In short, while my wife and I had a lot to deal with in my thirties, I was able to improve my situation dramatically in the years following my ASCT.
“At diagnosis, quite a few cancer patients spy Eros rushing out the door. I know I did. For some, eroticism vanishes during or after treatment. Anhedonia, the inability to feel pleasure, can afflict both men and women with cancer. We often get more help from one another than from the medical specialists who are beginning to address this challenge.
It can be difficult to experience desire if you don’t love but fear your body or if you cannot recognize it as your own. Surgical scars, lost body parts and hair, chemically induced fatigue, radiological burns, nausea, hormone-blocking medications, numbness from neuropathies, weight gain or loss, and anxiety hardly function as aphrodisiacs…
“Sex and Cancer,” a new book by Dr. Saketh R. Guntupalli, a gynecologic cancer specialist, and Maryann Karinch sets out to help women with gynecologic or breast cancer. Dr. Guntupalli and Ms. Karinch labor mightily to provide scientific evidence for an insight some might consider predictable: “We found that sex was less pleasurable for women after cancer and that all types of sexual activity — oral, vaginal and anal — decreased after cancer.” In patches of ponderous prose, their book describes the ways in which treatment inhibits romance.
More informative are the sections of “Sex and Cancer” in which the authors explain what people can do to ensure that “the emperor of all maladies” will not rule and wreck their relationships. First and foremost, Dr. Guntupalli and Ms. Karinch urge readers not to “slap a ‘dysfunction’ label on your love life just because you read something about what is ‘normal’ or ‘average.’” This is precisely the advice that prostate cancer patients also receive in self-help manuals.
The capacious term “sex” should not be conflated with penetration or intercourse, according to Dr. Guntupalli and Ms. Karinch. “There is no dysfunction if both members of the couple are happy with the level and style of intimacy they enjoy.” Kissing, hand-holding, cuddling, caressing and massaging bond couples by kindling arousal and ardor. The authors do not mention the useful word “frottage” which comes from the French for rubbing or friction; it neatly bundles together many forms of stimulation that prompt tenderness and excitement…

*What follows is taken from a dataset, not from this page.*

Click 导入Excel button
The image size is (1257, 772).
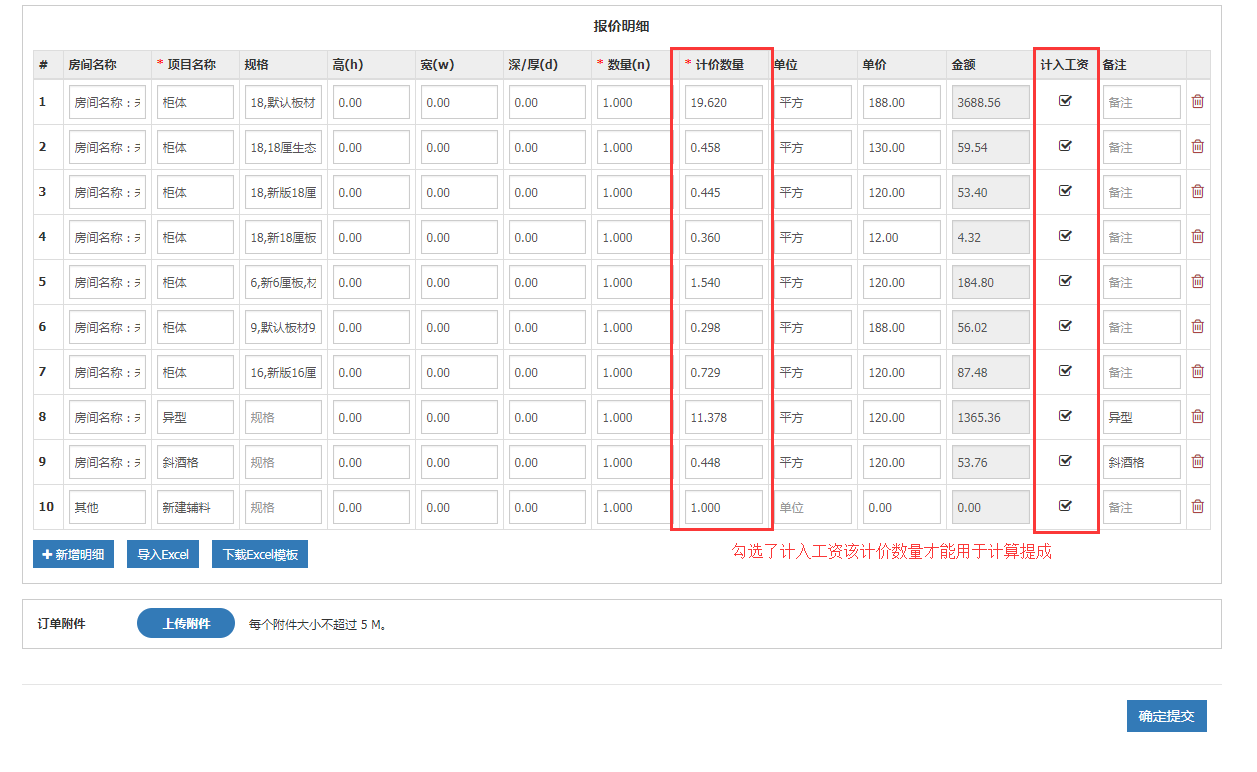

With a therapist or on their own, partners can try “sensate focus exercises” that involve them in exploratory touching without the pressure to achieve a goal like an orgasm. Pelvic floor exercises, vibrators, techniques for dealing with scar tissue and restricted range of motion, dilators as well as lubricants: Dr. Guntupalli and Ms. Karinch tackle these specifics to encourage survivors to redefine sex after cancer as a sensual source of delight in a range of activities…

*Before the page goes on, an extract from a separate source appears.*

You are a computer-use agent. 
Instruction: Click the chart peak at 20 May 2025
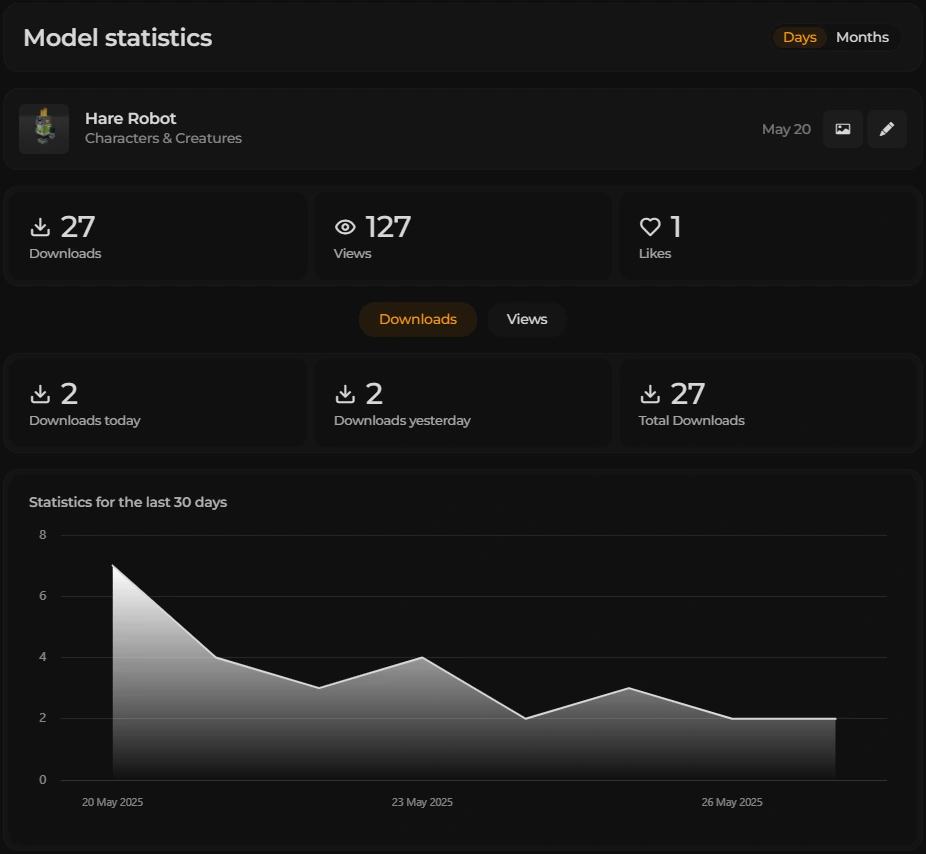tap(113, 566)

When Eros disappears, books and conversations can help couples prepare to welcome the god’s return. As the poet Marianne Moore once put it, in an entirely different context, “Whatever the problem, we must elude the sense of being trapped — even if all one can say to one’s self is, ‘if not now, later.’” For many people, better later than never…”
“In this prospective study, we investigated early (at 3 months) and late (at 12 months) endocrine dysfunctions in 95 consecutive autologous stem-cell transplant recipients (47 men and 48 women) aged 16 to 55 years. The functions of the hypothalamic-pituitary-gonadal/thyroid/adrenal/somatotroph axis were evaluated...
Three months after the transplant:
insulin-like growth factor-1 values were below the normal range in 53 patients (56%);
37 of 40 women (93%) of reproductive age experienced precocious ovarian failure;
Subclinical hypothyroidism was found in 11 patients (12%); eight of them had previously received radiotherapy for the upper half of the body.